China might be the most talked about country when it comes to selling currency reserves, but it certainly is not the only one doing it. Considering that oil prices have more than halved in the past year, Saudia Arabia has also been forced to make up for its income shortfall by selling some of the foreign debt it owns.
The world’s top oil producer and OPEC’s largest member started selling its reserves even before China announced its record drawdown of currency reserves. to help cover the requirements of the budget which is 90% financed by oil exports. As a result, Saudi Arabia has seen its net foreign assets go down by $30 billion in February and March, which is the largest two-month drop so far recorded, contributing to a total of nearly $60 billion in the last 10 months alone.

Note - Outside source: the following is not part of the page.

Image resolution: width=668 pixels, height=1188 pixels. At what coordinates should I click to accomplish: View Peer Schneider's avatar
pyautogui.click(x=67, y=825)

Additional fears for the country’s budget comes from the slowdown of Chinese economy as China and Saudi Arabia have established closer bilateral ties in the past several years, making Saudi Arabia the largest supplier of crude oil for the always energy hungry China, the world’s second biggest economy.
The use of its reserves might have helped the budget, but has not been good for the country’s macro-economic issues. Last month the ratings agency Fitch revised the outlook for Saudi Arabia to “negative” due to the lack of an effective fiscal policy response to the drop in oil prices.
Even worse, the ongoing issue over the growing deficit may devalue the riyal. While this prospect is not yet imminent, the continuous delays to fiscal reforms are increasing the outside perceptions of risk regarding the sustainability of Saudi Arabia’s current fiscal path and its influence in the region. Worst case is that, without some major changes, the situation could end up undermining the sovereign state’s creditworthiness for the medium term as the country’s debt starts to rise.